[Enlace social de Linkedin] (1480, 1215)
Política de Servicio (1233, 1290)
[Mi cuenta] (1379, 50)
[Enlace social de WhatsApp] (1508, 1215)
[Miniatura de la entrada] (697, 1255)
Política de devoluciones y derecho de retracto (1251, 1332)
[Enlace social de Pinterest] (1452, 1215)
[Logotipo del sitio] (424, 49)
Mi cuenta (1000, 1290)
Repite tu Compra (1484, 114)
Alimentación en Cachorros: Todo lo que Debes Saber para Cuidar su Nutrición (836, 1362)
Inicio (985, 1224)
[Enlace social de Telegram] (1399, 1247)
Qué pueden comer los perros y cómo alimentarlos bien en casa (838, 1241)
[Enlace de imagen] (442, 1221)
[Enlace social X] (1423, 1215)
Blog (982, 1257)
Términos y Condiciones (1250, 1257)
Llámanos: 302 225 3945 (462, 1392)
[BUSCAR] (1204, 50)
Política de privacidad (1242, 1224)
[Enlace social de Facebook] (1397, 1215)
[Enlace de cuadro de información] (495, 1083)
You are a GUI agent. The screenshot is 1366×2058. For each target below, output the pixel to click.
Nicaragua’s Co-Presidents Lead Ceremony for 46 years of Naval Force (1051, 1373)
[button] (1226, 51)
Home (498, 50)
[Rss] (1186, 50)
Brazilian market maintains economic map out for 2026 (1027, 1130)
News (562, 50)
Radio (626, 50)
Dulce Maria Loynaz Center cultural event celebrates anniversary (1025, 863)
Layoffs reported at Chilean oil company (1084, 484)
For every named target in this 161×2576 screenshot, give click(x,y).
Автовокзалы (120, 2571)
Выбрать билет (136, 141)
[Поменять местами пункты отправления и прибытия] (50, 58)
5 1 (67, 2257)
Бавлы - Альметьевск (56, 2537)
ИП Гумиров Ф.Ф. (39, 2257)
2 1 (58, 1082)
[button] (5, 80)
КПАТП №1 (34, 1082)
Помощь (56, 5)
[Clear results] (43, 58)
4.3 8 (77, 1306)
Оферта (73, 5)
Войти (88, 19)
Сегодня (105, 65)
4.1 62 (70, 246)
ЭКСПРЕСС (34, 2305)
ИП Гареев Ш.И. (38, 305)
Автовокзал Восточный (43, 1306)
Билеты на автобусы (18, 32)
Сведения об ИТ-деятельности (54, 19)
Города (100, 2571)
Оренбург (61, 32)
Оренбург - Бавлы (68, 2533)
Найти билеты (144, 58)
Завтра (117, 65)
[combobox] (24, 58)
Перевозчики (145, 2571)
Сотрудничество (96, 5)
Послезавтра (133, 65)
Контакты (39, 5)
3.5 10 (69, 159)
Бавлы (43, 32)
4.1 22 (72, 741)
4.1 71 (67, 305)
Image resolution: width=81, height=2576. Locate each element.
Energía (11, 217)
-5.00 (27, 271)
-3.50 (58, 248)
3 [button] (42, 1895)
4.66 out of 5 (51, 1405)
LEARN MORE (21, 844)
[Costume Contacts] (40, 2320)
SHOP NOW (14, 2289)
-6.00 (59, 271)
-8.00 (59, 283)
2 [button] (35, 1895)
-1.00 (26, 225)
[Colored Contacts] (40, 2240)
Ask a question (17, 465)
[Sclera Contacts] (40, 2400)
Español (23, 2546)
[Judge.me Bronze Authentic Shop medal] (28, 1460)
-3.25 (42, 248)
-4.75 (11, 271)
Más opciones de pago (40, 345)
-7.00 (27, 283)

- - -

### TASK ITEM
Return each line from the material that includes the string "screenshot".

### EXERCISE RESPONSE
You are a GUI agent. The screenshot is 1366×2058. For each target below, output the pixel to click.
For every named target in this 161×2576 screenshot, give click(x,y).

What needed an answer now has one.